Le rapport décrit également l’impact des restrictions de voyages relatifs aux familles, promulguées par l’administration Bush en juin 2004. Selon les nouvelles lois, les personnes ont le droit de visiter des membres de leurs familles à Cuba seulement une fois tous les trois ans, et uniquement si ces membres correspondent à la définition étroite de "famille" par l'administration Bush, définition qui exclut les oncles, les tantes, les neveux, les nièces et les cousin(e)s.  
 
Une femme cubano-américaine à Miami a été forcée de mettre fin aux voyages fréquents qu'elle entreprenait pour prendre soin de son père malade, un veuf souffrant d'une phase avancée de la maladie d’Alzheimer et n'ayant plus de parents proches à Cuba.
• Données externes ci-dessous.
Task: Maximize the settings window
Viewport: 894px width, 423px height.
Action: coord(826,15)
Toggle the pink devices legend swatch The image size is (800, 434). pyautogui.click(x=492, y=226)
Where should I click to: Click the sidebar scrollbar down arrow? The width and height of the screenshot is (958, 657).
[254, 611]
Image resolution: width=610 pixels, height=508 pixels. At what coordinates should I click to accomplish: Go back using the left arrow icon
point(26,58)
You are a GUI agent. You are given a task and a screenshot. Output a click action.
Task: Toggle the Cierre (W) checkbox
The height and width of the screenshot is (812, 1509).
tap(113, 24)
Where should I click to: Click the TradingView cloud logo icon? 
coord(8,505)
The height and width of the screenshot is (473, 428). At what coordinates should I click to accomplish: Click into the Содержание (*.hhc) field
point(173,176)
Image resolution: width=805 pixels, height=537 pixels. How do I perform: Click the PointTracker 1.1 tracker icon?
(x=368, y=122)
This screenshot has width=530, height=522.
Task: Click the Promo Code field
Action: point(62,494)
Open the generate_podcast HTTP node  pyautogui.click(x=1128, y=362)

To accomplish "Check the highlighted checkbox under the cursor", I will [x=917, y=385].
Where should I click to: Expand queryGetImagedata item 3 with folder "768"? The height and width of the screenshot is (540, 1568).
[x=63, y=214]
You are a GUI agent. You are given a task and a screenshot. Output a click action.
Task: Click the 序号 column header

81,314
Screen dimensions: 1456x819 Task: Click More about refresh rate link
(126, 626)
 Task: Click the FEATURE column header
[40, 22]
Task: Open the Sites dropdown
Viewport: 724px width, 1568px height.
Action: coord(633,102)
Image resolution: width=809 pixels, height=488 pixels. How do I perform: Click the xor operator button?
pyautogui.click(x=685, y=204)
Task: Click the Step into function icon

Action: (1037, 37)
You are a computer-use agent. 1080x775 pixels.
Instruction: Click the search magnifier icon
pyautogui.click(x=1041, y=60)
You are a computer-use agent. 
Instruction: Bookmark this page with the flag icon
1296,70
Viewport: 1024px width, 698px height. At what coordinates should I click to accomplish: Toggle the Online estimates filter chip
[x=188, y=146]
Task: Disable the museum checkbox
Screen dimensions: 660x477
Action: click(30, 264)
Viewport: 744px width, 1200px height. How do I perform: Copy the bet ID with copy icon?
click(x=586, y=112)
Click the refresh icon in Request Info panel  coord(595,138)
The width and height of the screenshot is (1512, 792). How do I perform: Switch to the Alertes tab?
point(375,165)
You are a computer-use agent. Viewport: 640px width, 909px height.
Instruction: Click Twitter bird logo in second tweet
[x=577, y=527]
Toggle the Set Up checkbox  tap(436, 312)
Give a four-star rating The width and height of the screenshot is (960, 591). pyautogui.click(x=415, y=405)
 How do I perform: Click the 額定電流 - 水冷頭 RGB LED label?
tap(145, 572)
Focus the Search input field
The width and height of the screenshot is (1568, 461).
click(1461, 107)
Elle a été incapable de l’aider ou de le réconforter quand il a succombé à la dépression, a arrêté de manger, et est finalement décédé.  
 
Un sergent de l’Armée américaine en service actif en Irak, n'ayant pas été autorisé à visiter ses deux fils à Cuba lors d'une permission de deux semaines, a été forcé de retourner au front avec le sentiment d'avoir été incapable de "remplir [son] devoir en tant que père."  
 
"Durant des décennies, le gouvernement cubain a systématiquement privé ses citoyens de leurs droits fondamentaux," a déclaré Vivanco. "Mais au lieu de promouvoir la liberté à Cuba, l’interdiction de voyages imposée par l’administration Bush a affaibli une liberté fondamentale de centaines de milliers de Cubains et de Cubano-américains vivant ici."  
 
Human Rights Watch a appelé le gouvernement cubain à abolir les restrictions aux déplacements qui violent le droit à la liberté de mouvement. En particulier, le gouvernement doit réformer son code pénal afin d'éliminer les crimes de sortie illégale et d'entrée illégale (articles 215, 216 et 217). Il doit également mettre fin à toutes les pratiques et réglementations qui servent à séparer les familles, incluant la restriction interdisant à toute personne ayant quitté le pays sans permission, ou ayant dépassé la durée autorisée pour le voyage, de retourner à Cuba pendant cinq ans.  
 
De même, Human Rights Watch a appelé le gouvernement américain à éliminer les restrictions aux déplacements qui limitent la capacité des Cubains et des Cubano-américains à visiter l'île. Au minimum, au moins jusqu'à l'élimination des restrictions aux déplacements, le gouvernement américain doit établir des exceptions humanitaires qui permettraient à des personnes d’obtenir l'autorisation de se rendre à Cuba pour visiter des membres de leurs familles confrontées à de graves conditions médicales ou à d'autres situations d’urgence.